╭─ Given information
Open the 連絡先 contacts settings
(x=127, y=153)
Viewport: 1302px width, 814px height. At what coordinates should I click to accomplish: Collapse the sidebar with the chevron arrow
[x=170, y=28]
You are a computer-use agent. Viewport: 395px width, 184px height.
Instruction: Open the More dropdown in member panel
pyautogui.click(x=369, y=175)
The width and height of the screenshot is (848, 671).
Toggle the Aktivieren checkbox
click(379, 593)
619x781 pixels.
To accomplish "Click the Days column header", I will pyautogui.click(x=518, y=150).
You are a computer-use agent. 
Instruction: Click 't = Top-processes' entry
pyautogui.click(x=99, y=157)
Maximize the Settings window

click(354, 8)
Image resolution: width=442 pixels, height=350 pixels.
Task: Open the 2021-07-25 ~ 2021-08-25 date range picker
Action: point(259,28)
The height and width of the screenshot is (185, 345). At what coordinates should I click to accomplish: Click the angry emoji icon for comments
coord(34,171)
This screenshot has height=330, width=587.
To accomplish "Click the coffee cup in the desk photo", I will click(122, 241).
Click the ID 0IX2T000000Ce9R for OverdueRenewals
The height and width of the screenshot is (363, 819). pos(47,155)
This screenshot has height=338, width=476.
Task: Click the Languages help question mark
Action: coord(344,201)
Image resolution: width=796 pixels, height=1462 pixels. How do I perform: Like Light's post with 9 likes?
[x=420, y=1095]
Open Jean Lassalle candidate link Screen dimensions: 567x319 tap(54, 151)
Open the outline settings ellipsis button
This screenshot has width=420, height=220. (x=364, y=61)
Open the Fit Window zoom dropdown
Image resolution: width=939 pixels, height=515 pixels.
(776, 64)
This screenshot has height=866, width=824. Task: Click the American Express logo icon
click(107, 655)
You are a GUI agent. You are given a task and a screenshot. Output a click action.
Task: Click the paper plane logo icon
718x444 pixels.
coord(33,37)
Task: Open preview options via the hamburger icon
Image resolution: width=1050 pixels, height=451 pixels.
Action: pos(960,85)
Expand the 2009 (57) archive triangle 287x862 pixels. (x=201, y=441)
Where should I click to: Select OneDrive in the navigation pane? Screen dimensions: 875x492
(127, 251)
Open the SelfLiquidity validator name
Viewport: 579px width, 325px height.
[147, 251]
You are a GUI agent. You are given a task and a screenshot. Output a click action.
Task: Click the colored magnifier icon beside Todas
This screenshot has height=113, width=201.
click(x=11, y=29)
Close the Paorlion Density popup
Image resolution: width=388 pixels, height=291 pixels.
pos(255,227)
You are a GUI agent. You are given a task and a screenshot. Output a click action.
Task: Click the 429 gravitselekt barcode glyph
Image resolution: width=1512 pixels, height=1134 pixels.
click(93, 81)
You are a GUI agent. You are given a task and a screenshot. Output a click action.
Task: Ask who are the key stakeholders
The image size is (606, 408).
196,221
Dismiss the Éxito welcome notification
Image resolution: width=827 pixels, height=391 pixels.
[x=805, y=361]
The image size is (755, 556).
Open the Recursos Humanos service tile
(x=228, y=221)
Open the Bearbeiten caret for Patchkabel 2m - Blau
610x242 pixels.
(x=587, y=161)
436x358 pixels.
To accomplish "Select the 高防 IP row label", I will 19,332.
╰─
*Your objective*
Set down every record above, word for word.

*Completed task*
Open the 連絡先 contacts settings
(x=127, y=153)
Viewport: 1302px width, 814px height. At what coordinates should I click to accomplish: Collapse the sidebar with the chevron arrow
[x=170, y=28]
You are a computer-use agent. Viewport: 395px width, 184px height.
Instruction: Open the More dropdown in member panel
pyautogui.click(x=369, y=175)
The width and height of the screenshot is (848, 671).
Toggle the Aktivieren checkbox
click(379, 593)
619x781 pixels.
To accomplish "Click the Days column header", I will pyautogui.click(x=518, y=150).
You are a computer-use agent. 
Instruction: Click 't = Top-processes' entry
pyautogui.click(x=99, y=157)
Maximize the Settings window

click(354, 8)
Image resolution: width=442 pixels, height=350 pixels.
Task: Open the 2021-07-25 ~ 2021-08-25 date range picker
Action: point(259,28)
The height and width of the screenshot is (185, 345). At what coordinates should I click to accomplish: Click the angry emoji icon for comments
coord(34,171)
This screenshot has height=330, width=587.
To accomplish "Click the coffee cup in the desk photo", I will click(122, 241).
Click the ID 0IX2T000000Ce9R for OverdueRenewals
The height and width of the screenshot is (363, 819). pos(47,155)
This screenshot has height=338, width=476.
Task: Click the Languages help question mark
Action: coord(344,201)
Image resolution: width=796 pixels, height=1462 pixels. How do I perform: Like Light's post with 9 likes?
[x=420, y=1095]
Open Jean Lassalle candidate link Screen dimensions: 567x319 tap(54, 151)
Open the outline settings ellipsis button
This screenshot has width=420, height=220. (x=364, y=61)
Open the Fit Window zoom dropdown
Image resolution: width=939 pixels, height=515 pixels.
(776, 64)
This screenshot has height=866, width=824. Task: Click the American Express logo icon
click(107, 655)
You are a GUI agent. You are given a task and a screenshot. Output a click action.
Task: Click the paper plane logo icon
718x444 pixels.
coord(33,37)
Task: Open preview options via the hamburger icon
Image resolution: width=1050 pixels, height=451 pixels.
Action: pos(960,85)
Expand the 2009 (57) archive triangle 287x862 pixels. (x=201, y=441)
Where should I click to: Select OneDrive in the navigation pane? Screen dimensions: 875x492
(127, 251)
Open the SelfLiquidity validator name
Viewport: 579px width, 325px height.
[147, 251]
You are a GUI agent. You are given a task and a screenshot. Output a click action.
Task: Click the colored magnifier icon beside Todas
This screenshot has height=113, width=201.
click(x=11, y=29)
Close the Paorlion Density popup
Image resolution: width=388 pixels, height=291 pixels.
pos(255,227)
You are a GUI agent. You are given a task and a screenshot. Output a click action.
Task: Click the 429 gravitselekt barcode glyph
Image resolution: width=1512 pixels, height=1134 pixels.
click(93, 81)
You are a GUI agent. You are given a task and a screenshot. Output a click action.
Task: Ask who are the key stakeholders
The image size is (606, 408).
196,221
Dismiss the Éxito welcome notification
Image resolution: width=827 pixels, height=391 pixels.
[x=805, y=361]
The image size is (755, 556).
Open the Recursos Humanos service tile
(x=228, y=221)
Open the Bearbeiten caret for Patchkabel 2m - Blau
610x242 pixels.
(x=587, y=161)
436x358 pixels.
To accomplish "Select the 高防 IP row label", I will 19,332.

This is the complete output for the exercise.